## PROBLEM STATEMENT:
Each entry below must be repeated exactly, with pictures left out.

Entries taken from a collection

Content starts

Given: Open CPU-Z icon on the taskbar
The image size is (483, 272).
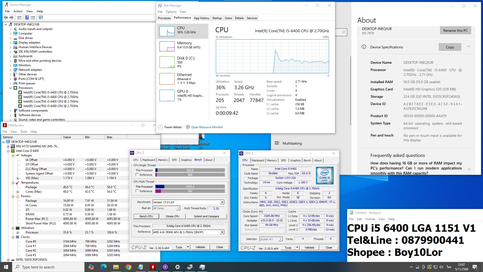Looking at the screenshot, I should click(x=165, y=267).
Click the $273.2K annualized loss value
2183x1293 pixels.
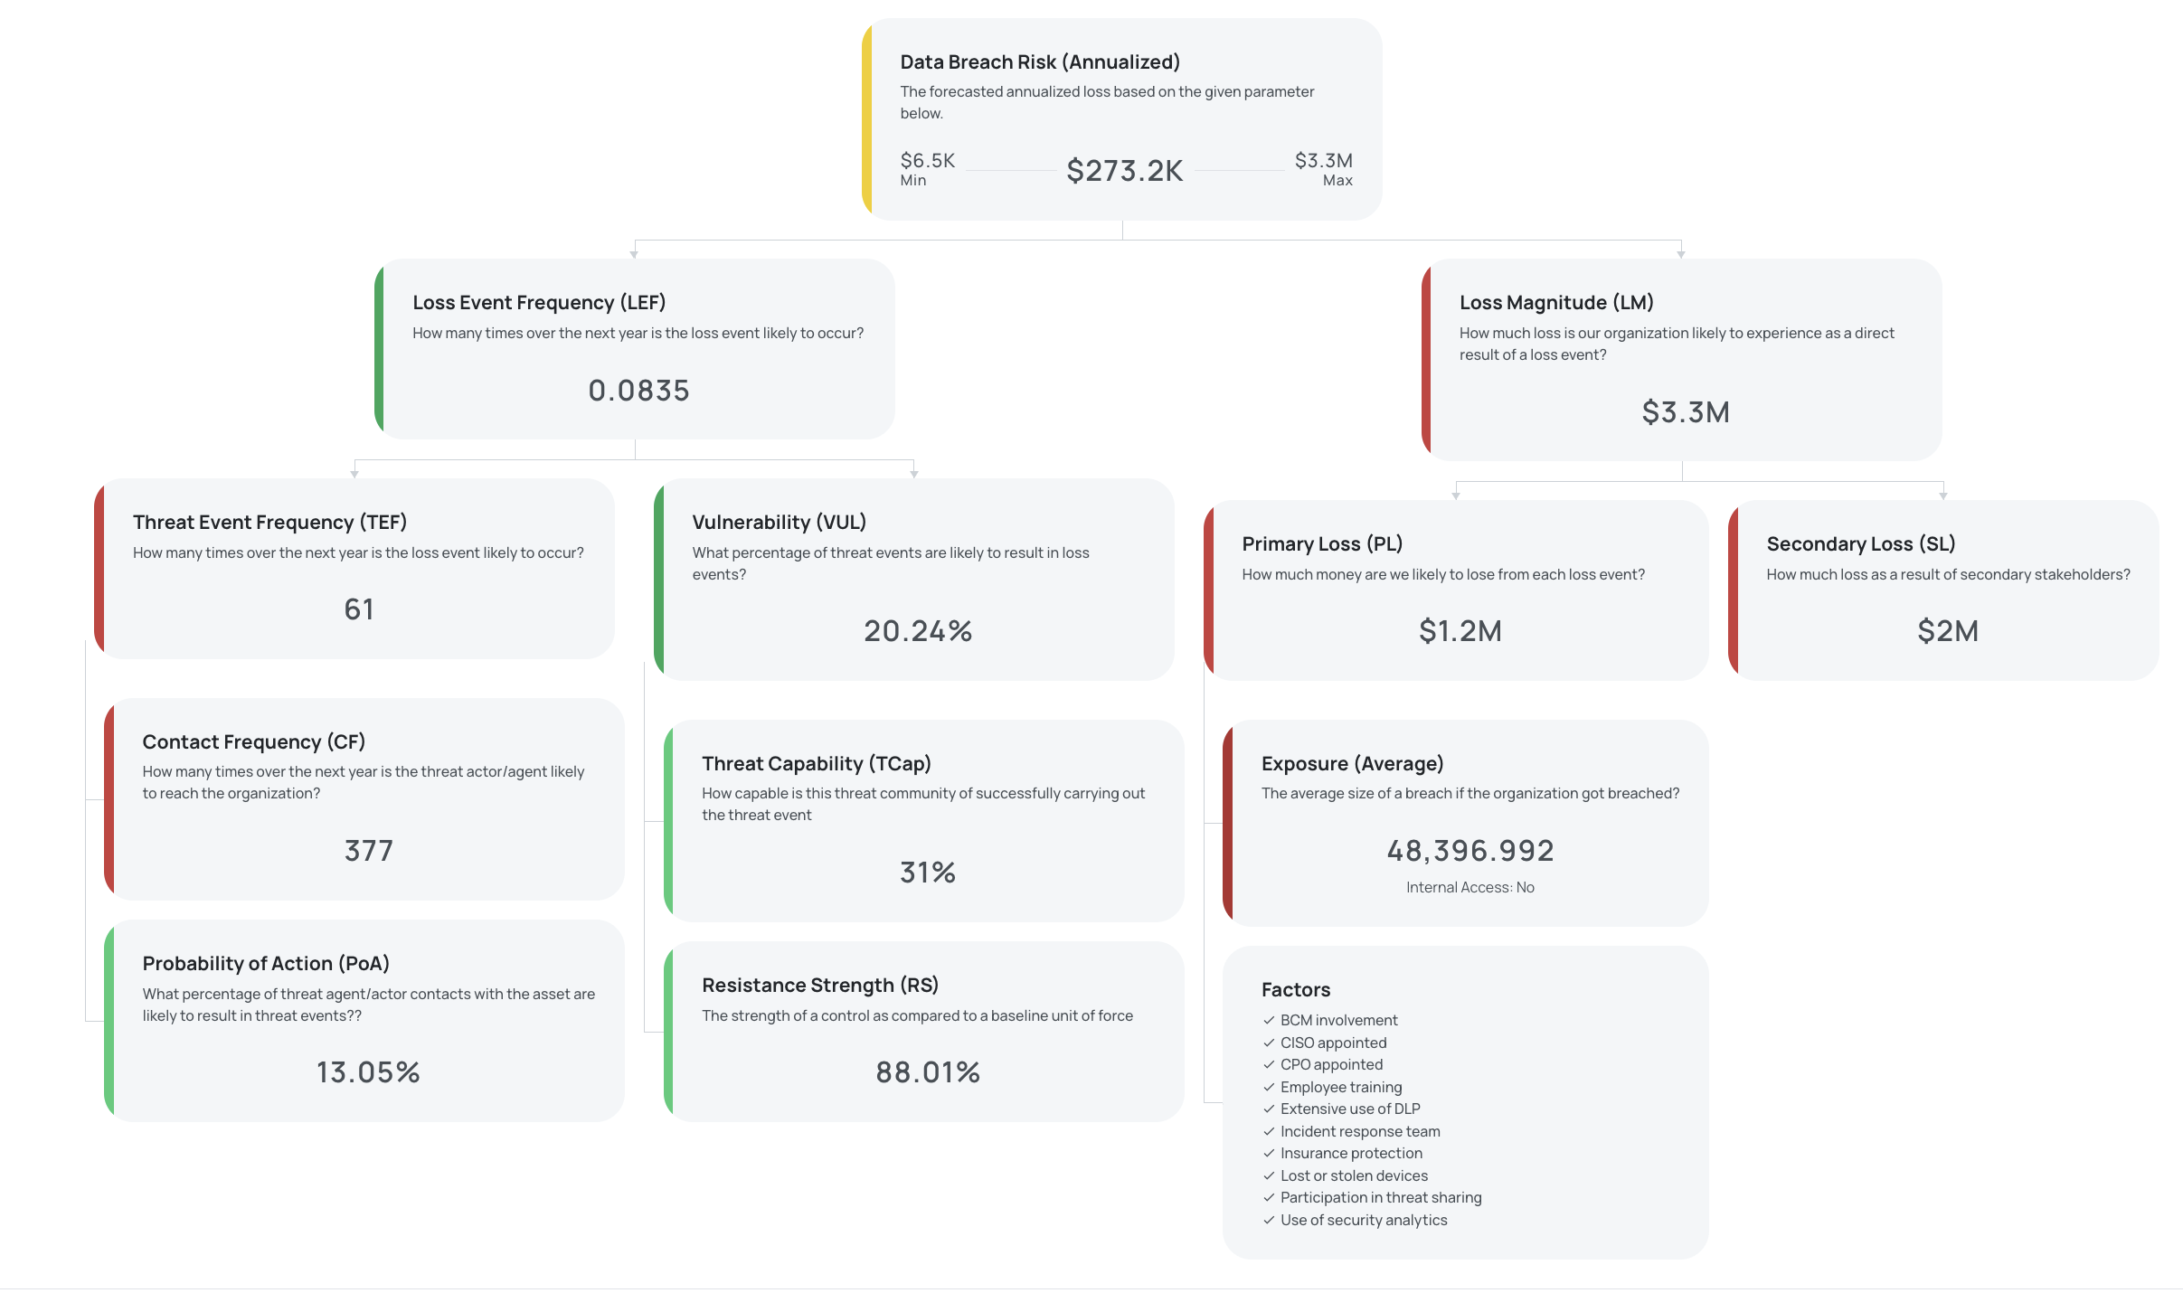(1124, 170)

Content ends

## SOLUTION TO THE PROBLEM:
Given: Open CPU-Z icon on the taskbar
The image size is (483, 272).
Looking at the screenshot, I should click(x=165, y=267).
Click the $273.2K annualized loss value
2183x1293 pixels.
(1124, 170)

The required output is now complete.